Launching of first indeginous chip manufacturing company.
An unusual rain simmers gently on the stone-paved courtyard of the plot 47 in Tassam nagar, washing over the bronze statue of Arjun Slikk (donated by Istvik Metalworks), the visionary engineer whose name now crowns the city’s most daring dream: Slikk Co—the first company to manufacture electronic chips completely indigenous to Vanchi.
A sea of umbrellas ripple under the heavy, electric sky. Spotlights cut through the mist, dancing over the geometric steel-and-glass façade of the new building—a structure that gleams like a shard of the future embedded in the earth. Inside the atrium, the ceiling stretches like a cathedral of circuitry, with walls that shimmer faintly with embedded micro-LEDs pulsing to a calm rhythm, mimicking the heartbeat of a machine.

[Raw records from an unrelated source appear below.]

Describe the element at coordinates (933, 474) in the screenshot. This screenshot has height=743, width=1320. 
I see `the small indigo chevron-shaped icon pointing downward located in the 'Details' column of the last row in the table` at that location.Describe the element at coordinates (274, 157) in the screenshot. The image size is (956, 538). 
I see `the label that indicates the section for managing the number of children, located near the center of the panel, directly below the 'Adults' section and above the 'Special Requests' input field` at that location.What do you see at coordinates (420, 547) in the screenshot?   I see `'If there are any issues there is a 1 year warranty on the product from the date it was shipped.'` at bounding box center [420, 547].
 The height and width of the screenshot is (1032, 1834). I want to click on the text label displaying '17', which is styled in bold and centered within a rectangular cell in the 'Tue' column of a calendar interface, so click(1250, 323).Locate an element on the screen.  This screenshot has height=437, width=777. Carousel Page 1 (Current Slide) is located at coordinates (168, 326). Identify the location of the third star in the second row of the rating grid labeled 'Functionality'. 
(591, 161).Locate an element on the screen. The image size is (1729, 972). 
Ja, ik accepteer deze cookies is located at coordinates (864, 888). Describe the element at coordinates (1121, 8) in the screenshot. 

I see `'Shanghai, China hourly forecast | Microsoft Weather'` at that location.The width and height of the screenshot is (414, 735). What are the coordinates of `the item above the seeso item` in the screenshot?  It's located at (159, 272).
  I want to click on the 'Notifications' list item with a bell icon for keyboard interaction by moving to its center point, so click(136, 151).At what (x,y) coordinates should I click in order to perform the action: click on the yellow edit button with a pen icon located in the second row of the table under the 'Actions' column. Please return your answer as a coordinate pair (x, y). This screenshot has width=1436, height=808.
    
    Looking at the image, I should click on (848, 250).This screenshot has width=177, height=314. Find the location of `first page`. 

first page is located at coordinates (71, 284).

Old man Tanmay Slikk, elder brother to Arjun, steps onto the dais, his traditional attire reflects the political background that he has. The audience hushes. His voice, calm yet resonant, booms through hidden speakers.
“Today, we stop importing the future. Today, Vanchi makes it at home.”
Thunder rumbles, as if the city itself growls in agreement.
Behind him, a colossal screen flares to life, displaying a live feed from the sterile heart of the facility. Engineers in navy-blue jumpsuits glide through a room where robotic arms, as delicate as a spider’s legs and as precise as a surgeon’s scalpel, assemble nanoscopic wonders. The chip—codenamed ‘ARJ1’—is no larger than a fingernail, yet it holds within it the fire of sovereignty.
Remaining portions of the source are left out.